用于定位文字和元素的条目
•••••
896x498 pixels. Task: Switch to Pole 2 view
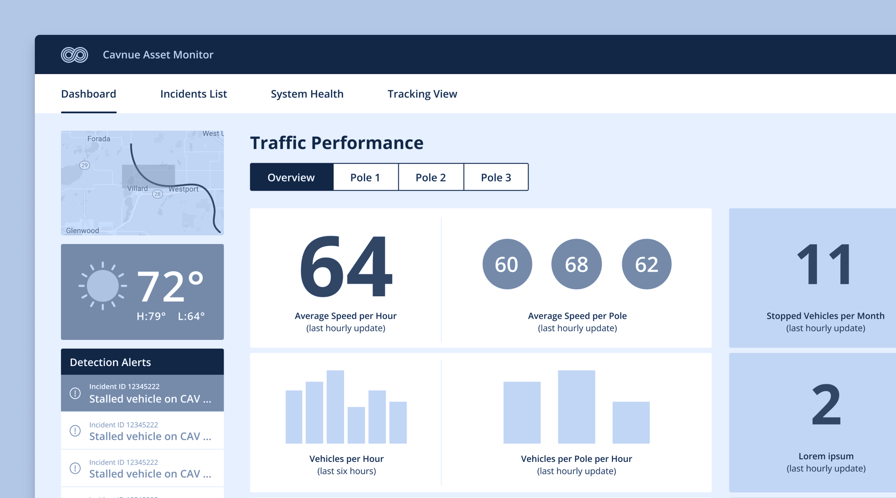point(431,177)
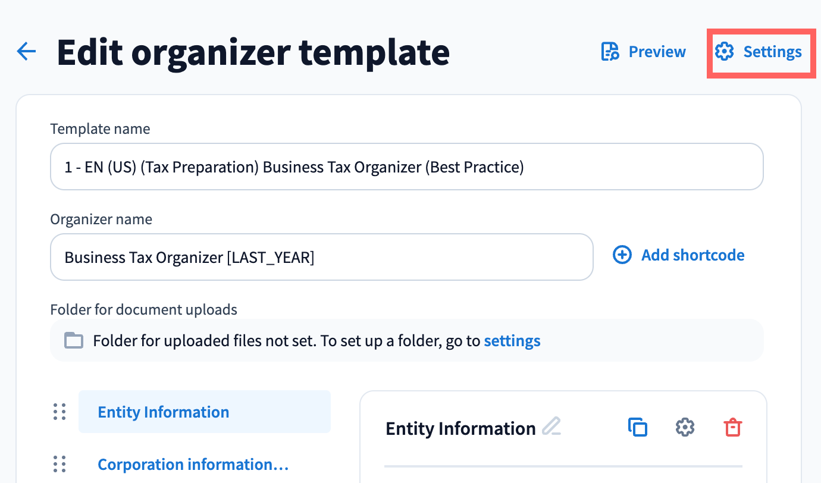Follow the settings link for folder setup
The width and height of the screenshot is (821, 483).
(x=512, y=341)
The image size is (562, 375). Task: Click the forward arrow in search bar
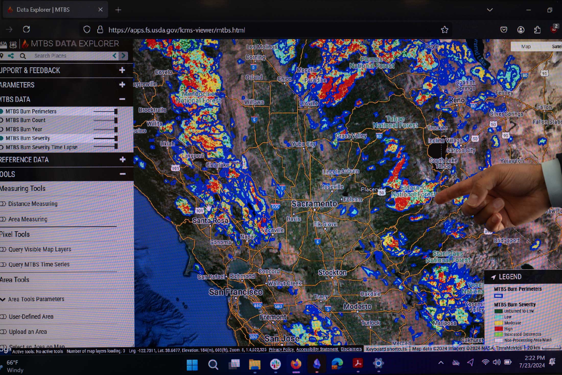click(124, 56)
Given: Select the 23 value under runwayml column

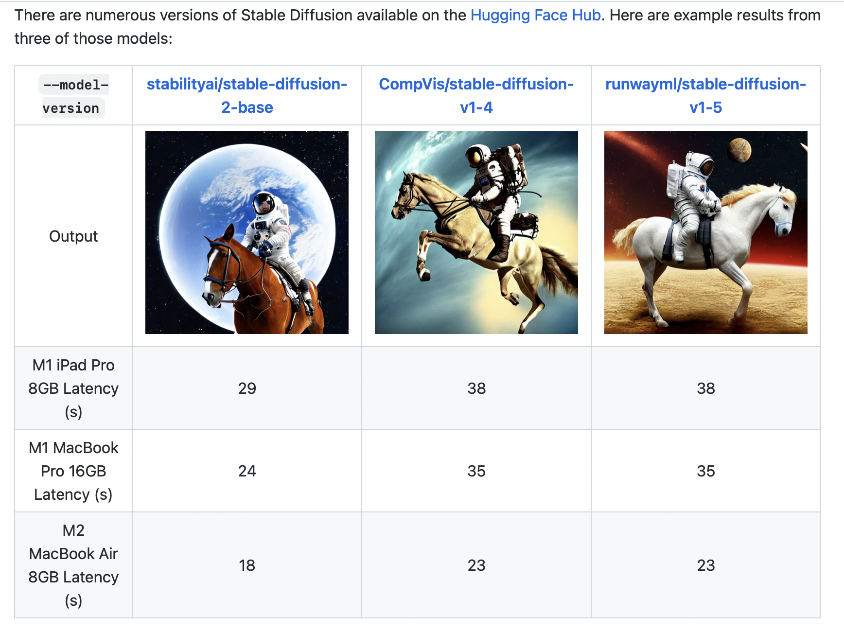Looking at the screenshot, I should coord(706,565).
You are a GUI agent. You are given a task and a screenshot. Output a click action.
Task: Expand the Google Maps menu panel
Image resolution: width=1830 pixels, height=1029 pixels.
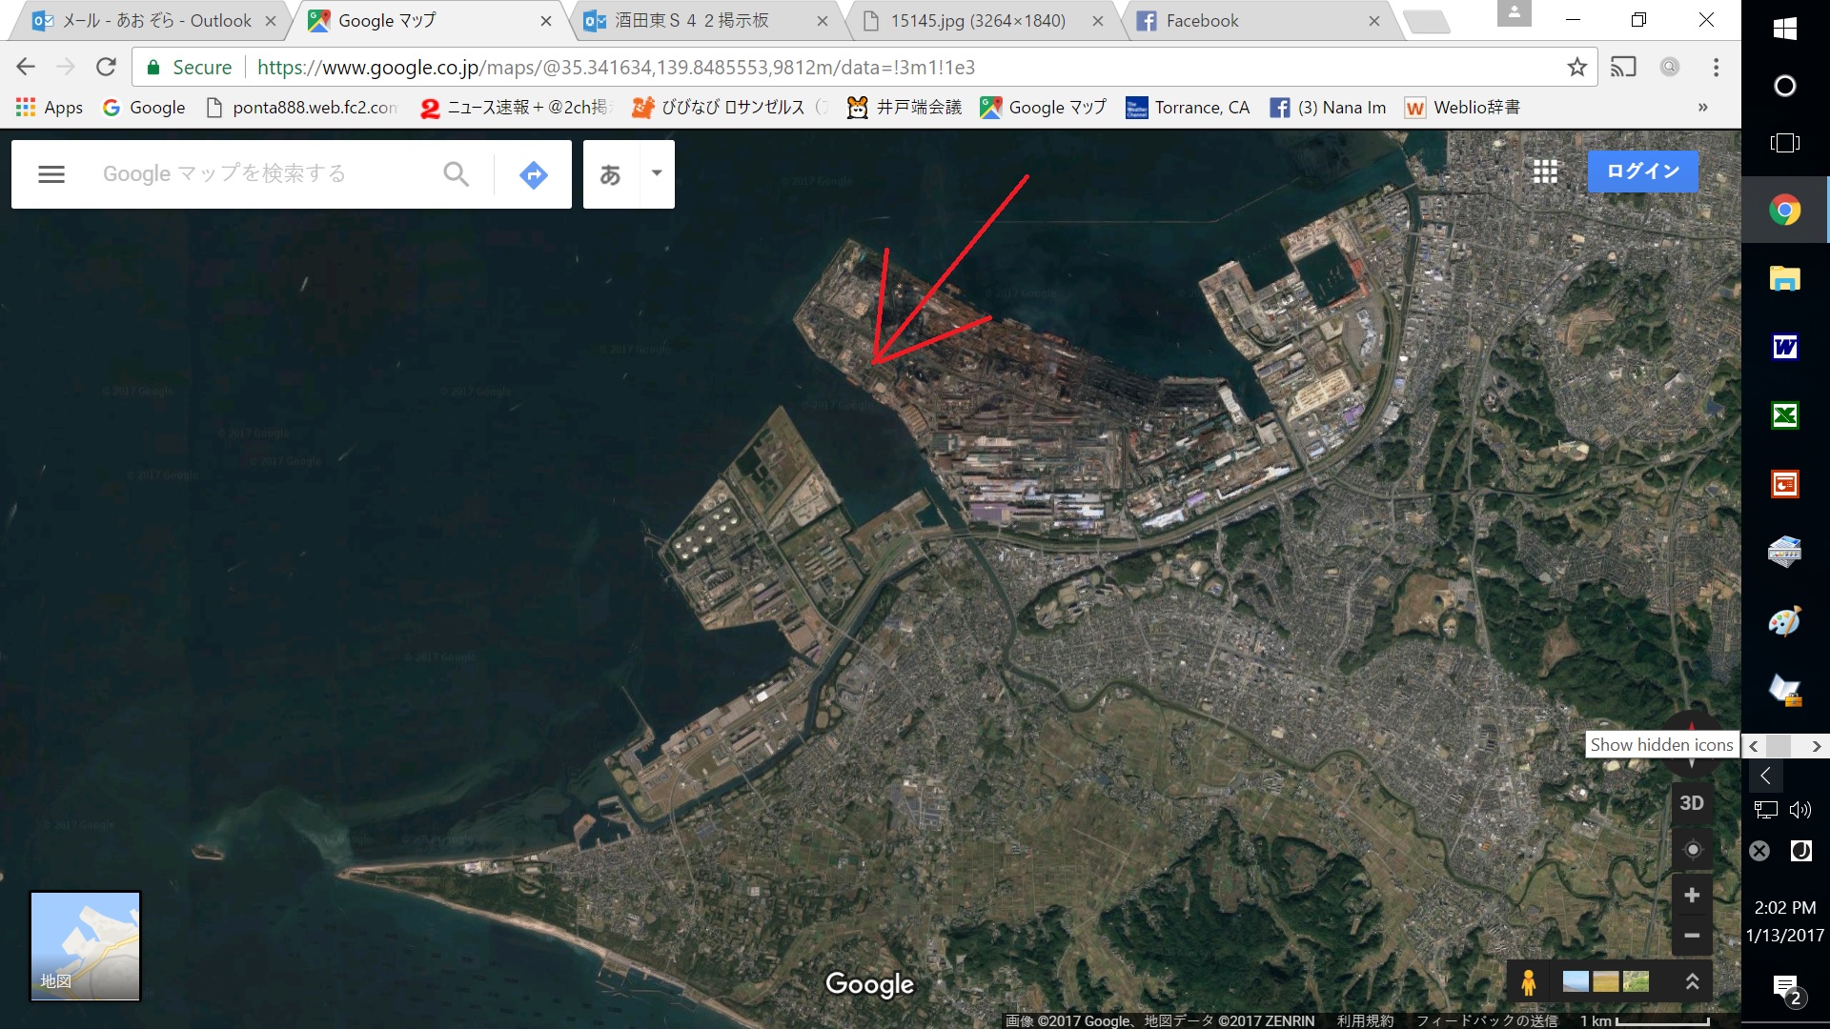51,173
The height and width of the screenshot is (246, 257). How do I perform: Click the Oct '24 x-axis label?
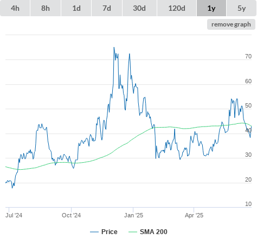[71, 215]
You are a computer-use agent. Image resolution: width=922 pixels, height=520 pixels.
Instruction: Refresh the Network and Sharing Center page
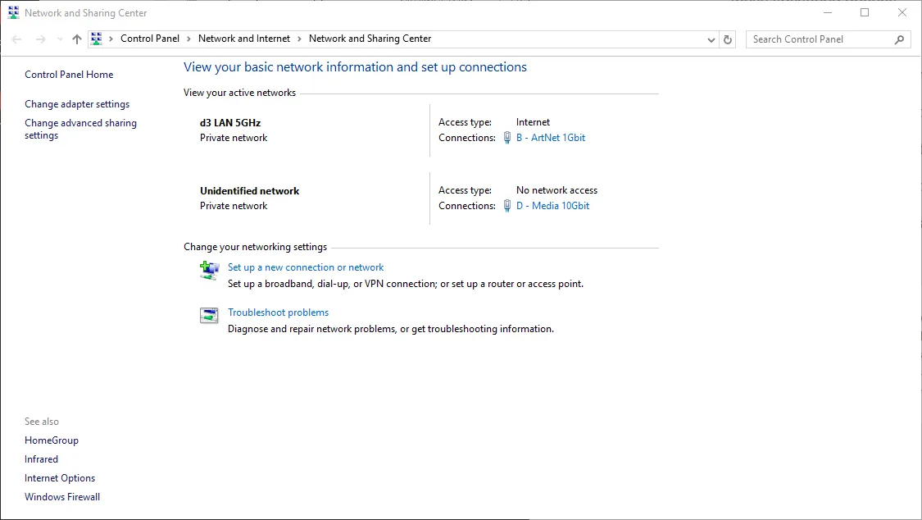click(x=728, y=39)
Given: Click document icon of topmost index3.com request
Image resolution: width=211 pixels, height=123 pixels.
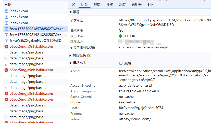Looking at the screenshot, I should pyautogui.click(x=6, y=11).
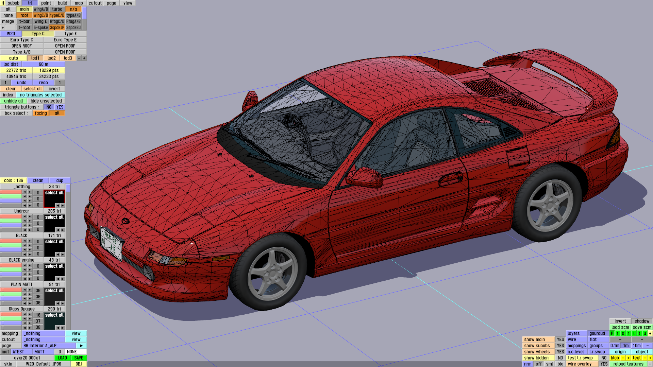Toggle show hidden NO button
This screenshot has height=367, width=653.
(560, 358)
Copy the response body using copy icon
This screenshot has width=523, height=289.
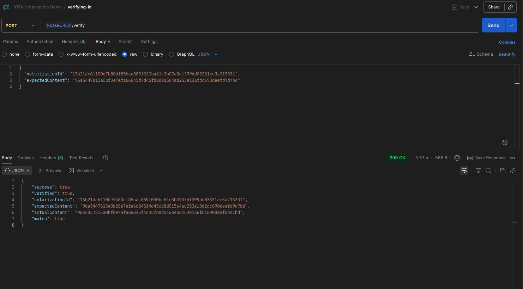click(503, 170)

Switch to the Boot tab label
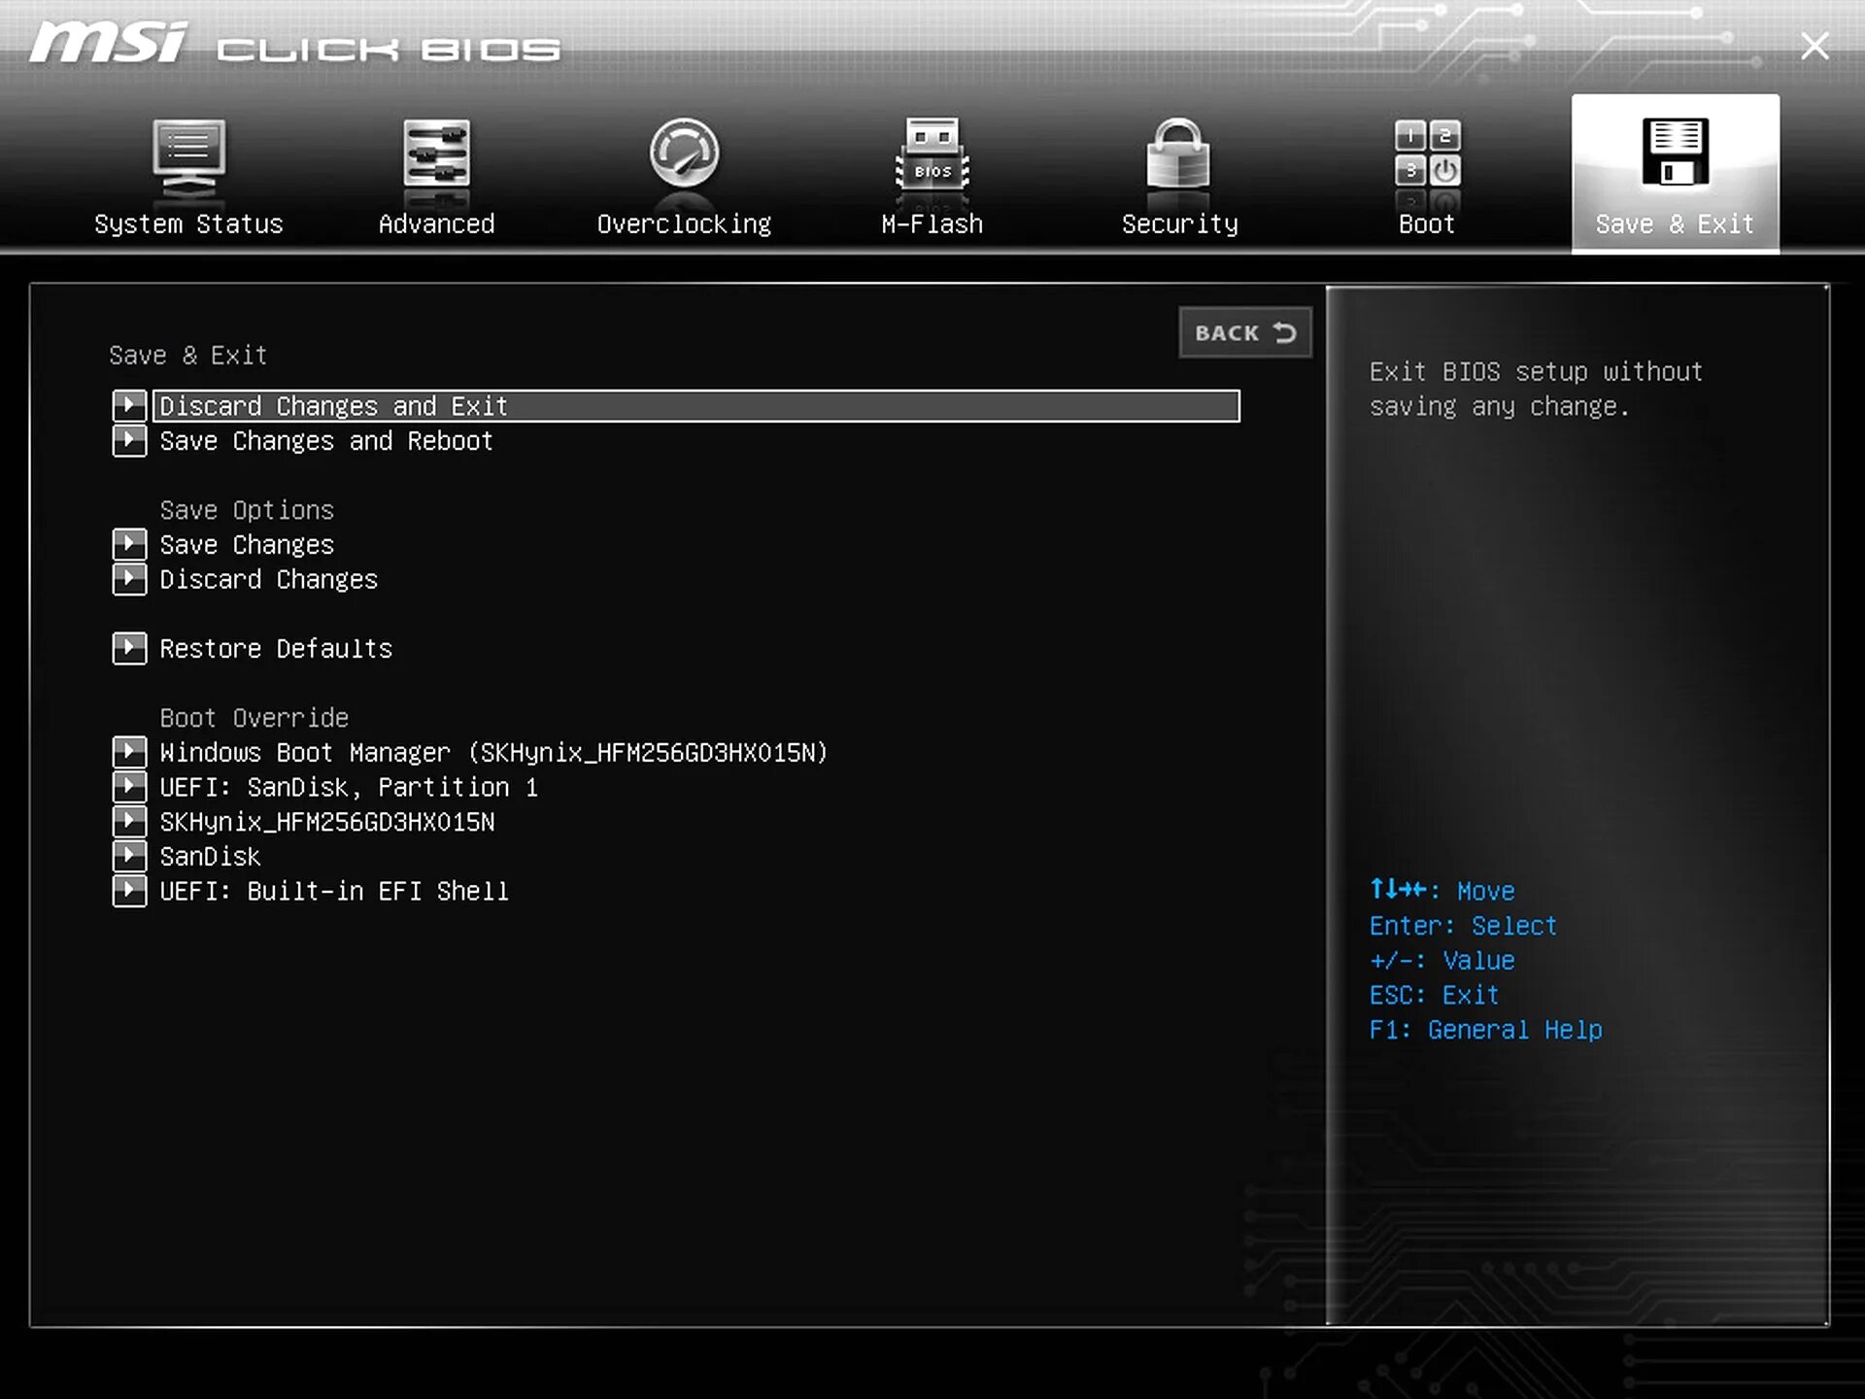point(1427,224)
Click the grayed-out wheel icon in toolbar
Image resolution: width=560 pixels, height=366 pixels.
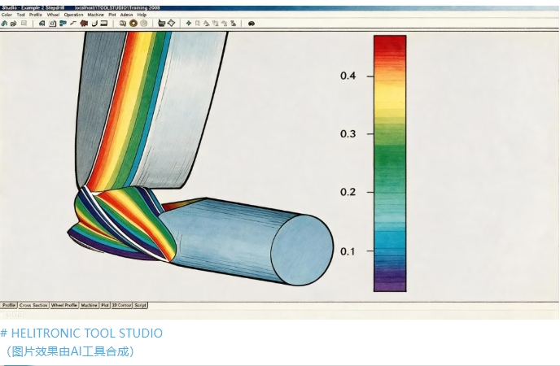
•••••
§ 题目:
把上面所有的行一字不差地抄写出来，答案中不要包含图片。

§ 回答:
896x498 pixels. Task: Switch to Pole 2 view
point(431,177)
Follow the settings link for folder setup
The width and height of the screenshot is (821, 483).
(x=512, y=341)
The image size is (562, 375). Task: Click the forward arrow in search bar
click(124, 56)
Given: Select the 23 value under runwayml column

Looking at the screenshot, I should coord(706,565).
You are a GUI agent. You are given a task and a screenshot. Output a click action.
Task: Expand the Google Maps menu panel
Image resolution: width=1830 pixels, height=1029 pixels.
51,173
The height and width of the screenshot is (246, 257). How do I perform: Click the Oct '24 x-axis label?
[71, 215]
You are a computer-use agent. Image resolution: width=922 pixels, height=520 pixels.
Instruction: Refresh the Network and Sharing Center page
click(x=728, y=39)
Given: Click document icon of topmost index3.com request
Image resolution: width=211 pixels, height=123 pixels.
Looking at the screenshot, I should pyautogui.click(x=6, y=11).
Toggle show hidden NO button
This screenshot has height=367, width=653.
(560, 358)
Copy the response body using copy icon
This screenshot has width=523, height=289.
click(503, 170)

Switch to the Boot tab label
point(1427,224)
Click the grayed-out wheel icon in toolbar
Image resolution: width=560 pixels, height=366 pixels.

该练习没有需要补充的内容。